El último mes del año se inició con cierto grado de incertidumbre en el empresariado tucumano. Los cambios en el gabinete nacional, que incluyeron nada menos que la salida de Roberto Lavagna del Ministerio de Economía, provocaron una oleada de dudas sobre el futuro de la economía. En general, las expresiones públicas de los hombres de negocio fueron cautelosas, aunque por lo bajo la mayoría manifiesta que hubiera preferido que se mantuviera el status quo, tal vez por aquello de que "más vale malo conocido que bueno por conocer".
Mientras los referentes de la economía trataban de imaginarse un futuro sin Lavagna, comenzó diciembre -el mes de la gran actividad comercial en Tucumán-, pero con ilusiones retraídas. Esta disminución de las expectativas habituales para esta época del año posiblemente se explique por la preocupación que generan los movimientos recientes en la conducción de la economía nacional, pero más que nada por el terror que la palabra inflación causa en todo el país. En realidad, el dinero no tiene el mismo poder de compra que en años anteriores.
Sin dudas que la perspectiva de una escalada inflacionaria se transformó en el peor de los escenarios posibles en el actual esquema económico. Este potencial problema ya preocupaba y mucho hasta el último segundo de la gestión Lavagna, y la llegada de Felisa Miceli no mejoró el panorama, pese al anuncio de un acuerdo con las grandes cadenas de supermercados para que estas empresas bajen un 15% los precios de sus productos durante este mes.
"El Gobierno debe bajar el gasto", contestó, sin titubear, el economista Víctor Elías, cuando se le pidió una receta para evitar un estallido inflacionario en el país. Si bien los momentos son totalmente distintos, empresarios tucumanos pesimistas -o tal vez visionarios- creen que antes de seis meses podría estallar un proceso hiperinflacionario similar al que derivó en la caída de la presidencia de Raúl Alfonsín (1989). Quienes se aferran a la idea de que estaríamos ante el borde de un precipicio argumentan que el Gobierno nacional está obligado a transitar un camino que culmina en una suba sostenida de los precios. A las expectativas normales de inflación, suman los reclamos generalizados de salarios, muchos ya formulados y otros pendientes de tratamiento. Además, siempre está latente la necesidad de una actualización de las tarifas de los servicios públicos, especialmente en las empresas de energía, para que puedan concretarse demoradas inversiones en sectores clave. Todo esto, en el marco de una verdad incontrastable: a mucha gente no le alcanza para vivir con lo que gana o con la ayuda que recibe del Estado, y eso perturba el humor social y genera un cóctel explosivo listo para estallar ante la menor chispa.
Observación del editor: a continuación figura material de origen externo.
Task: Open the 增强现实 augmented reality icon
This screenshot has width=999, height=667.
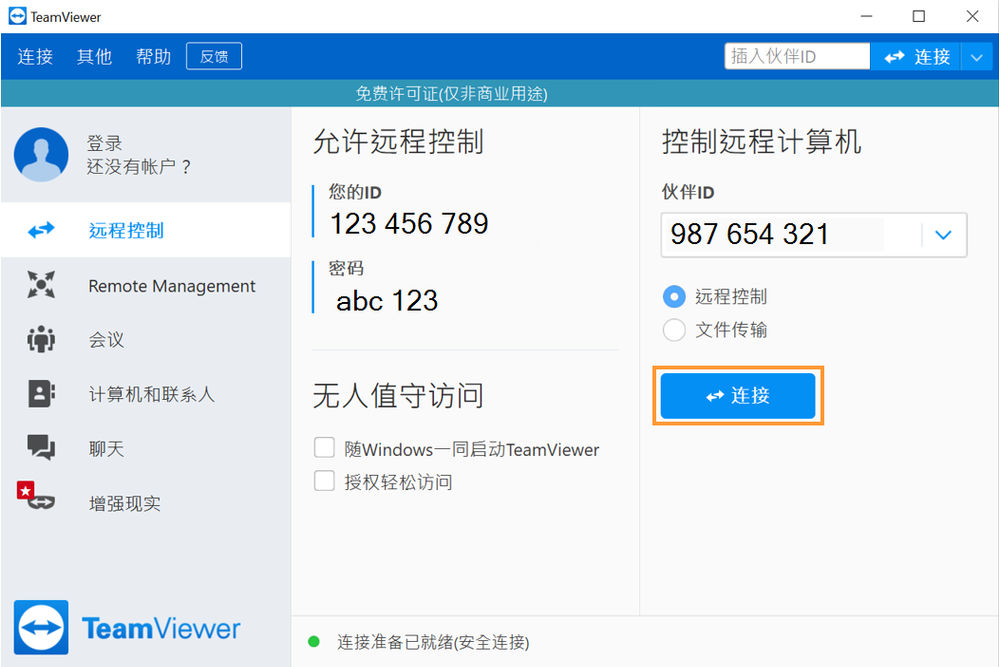Action: point(36,497)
Por otra parte, están los empresarios que suelen ver el vaso "medio lleno", que opinan que se podría estar ingresando en una etapa de resolución de los problemas pendientes. Estos sólo confían en que al presidente Néstor Kirchner le queda mucho camino por andar como para poner en riesgo ahora la gobernabilidad por caprichos de poder cuyos negativos llenaron páginas de la historia reciente.
Entre tanto, persiste en Tucumán el reclamo del sector privado contra la presión fiscal. Finalmente, no hubo consenso para unificar una propuesta general de todos los sectores para que bajen los impuestos, porque cada área o actividad de la economía tiene su problemática que la distingue del resto, y porque lo que a algunos les parecen verdades reveladas a otros se les presenta como cuestiones de menor cuantía. Pero el malestar subsiste, y en las reuniones de empresarios el tema de la carga impositiva es recurrente.
La vorágine de diciembre y la proximidad de las fiestas de fin de año puede servir para calmar nervios. Pero habrá que dormir con un ojo abierto.